Muna-ko-mami(通称Kanchi)の日常を綴った日記。仕事から娘の学校、たわいない日々の出来事等。ストレス発散はこのブログのもう一つの目的かも。

私の最後の勤務が9日なので上司Bは9日の2時から送別会をしようと提案した。生憎アイキャンプがその週には入っているのでアイケアセクションは参加できないらしいがそれは大して問題ではない。それより今日聞いた、Kanchanpurでのヘルスコミッテイのミーテイングに上司BがRBを送ろうとしている事だ。プログラムは4日から9日だそうなので私は明日RBと会ったらもうオフィスでは彼に会うことが出来ないのだ。


来週5日間はまだ会えると思っていただけに今日のこのニュースは痛かった。明日一日で、しかも3時までなので普通の日より短いのだ。それにさらにK君と一緒にNEWA訪問という予定も入ってしまっている。今RBはBardiaにいるのだがそのBardiaのコミッテイの報告も聞けないのか。そんなあんまりだ。

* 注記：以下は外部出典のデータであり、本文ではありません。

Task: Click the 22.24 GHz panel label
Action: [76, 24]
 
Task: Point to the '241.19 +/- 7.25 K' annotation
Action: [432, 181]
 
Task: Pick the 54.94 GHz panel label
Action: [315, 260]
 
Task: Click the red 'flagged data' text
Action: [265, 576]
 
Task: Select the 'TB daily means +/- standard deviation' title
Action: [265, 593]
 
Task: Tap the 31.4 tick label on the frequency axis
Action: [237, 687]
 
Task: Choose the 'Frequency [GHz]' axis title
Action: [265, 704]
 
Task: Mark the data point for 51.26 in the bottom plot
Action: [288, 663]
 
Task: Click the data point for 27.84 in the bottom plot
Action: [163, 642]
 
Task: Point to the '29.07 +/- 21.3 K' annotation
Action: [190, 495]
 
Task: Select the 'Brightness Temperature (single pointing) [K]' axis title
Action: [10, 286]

せめて私の任期が4月いっぱいまでならずっと助かったのだが。


そんなことを考えて仕事に集中できずにいると3時ごろRBが私の携帯に電話をかけて来た。何だろう?唐突に!出るや否や、マダム、オフィスに居るんですか?新しい雇用先から何か連絡あった?と聞いてきた。私はまだだけど、と浮かない声で返事をすると、RKに聞きたいことがあると言う。それならRKの携帯に直接かければいいのに、と思ったが、彼の携帯にあまりバランスが残ってないのかも知れないと思い、RKに電話するように伝える。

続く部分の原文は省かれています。